__Source extract__
++++++++
Until now it is not possible to classify soils derived from technogenic materials successfully according to the FAO-Legend, Soil Taxonomy or WRB. Many anthropogenic soils key out as Regosols and do not reflect the specificity of the parent material. For practical uses, soil classification is supposed to be (i) ecologically meaningful, (ii) convey information relevant for land use planning and (iii) facilitate land evaluation. The task at hand creates a strong urge to properly represent ecologically relevant soil characteristics and to avoid misleading taxonomic interpretations even for anthropogenic soils. With these examples of soils we propose a way to open the WRB for soils deriving and derived on technogenic-anthropogeomorphic materials.

Materials and method

For our current research work we have chosen 69 ashy layers from 5 disposal sites of different age (5 to 30 years) and different methods of disposal (landfilling and sluicing to settling ponds) as well as one site with eolian deposits. The A-horizons were sampled in the depths of 0-2 cm, 2-4 cm and 4-10 cm to detect changes in those horizons which are the most exposed to weathering. From 10 cm to 100 cm the samples were taken in 10 cm intervals, as far as stratification and changes in substrate made it possible.
++++++++
__Available data__
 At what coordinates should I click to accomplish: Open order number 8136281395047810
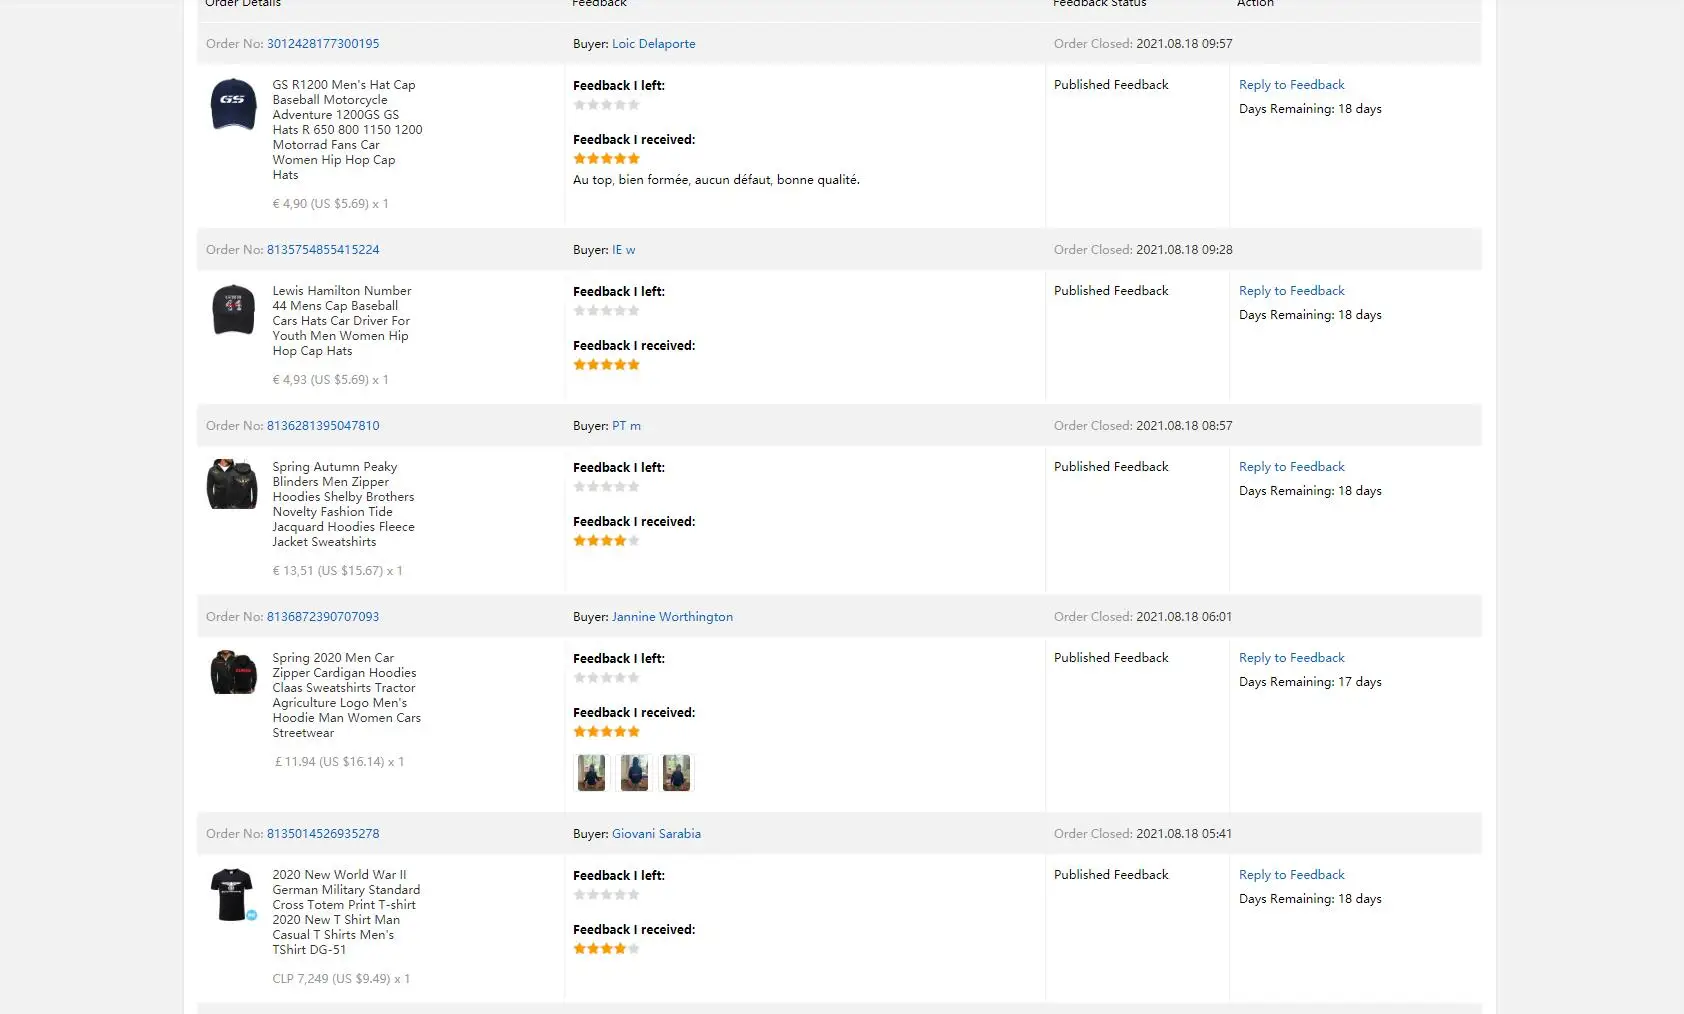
++++++++
__Your tasks__
a. In the passage on technogenic soils, at which depths were the A-horizons sampled?
b. Extend the passage on technogenic soils with a few more sentences in the same style, starting right after its final sentence.
The data is separate from the passage on technogenic soils.

__Exercise responses__
a. 0-2 cm, 2-4 cm and 4-10 cm

b.
Soil samples were sieved to <2 mm. Bulk densities were determined by the core method with five replicates. Ct and Nt were determined on ground samples by dry combustion (vario EL). CaCO3 was measured by dissolution in 42 % phosphoric acid. The evolving CO2 was detected by IR. Gypsum content was determined by precipitation in acetone, followed by dissolution in deionized water and measurement of Ca by ICPAES (Buurman et al. 1996). The calculation of gypsum content was based on CaSO4 ·2H2O. Oxalate extraction of iron (Feo), silica (Sio) and aluminium (Alo) was performed according to Blakemore (1987). The samples were shaken for four hours in the dark, then Feo, Sio and Alo were determined by ICP-AES. pH was measured in 0.01 CaCl2, 1 M KCl and deionized water applying a soil:water-ratio of 1:2.5.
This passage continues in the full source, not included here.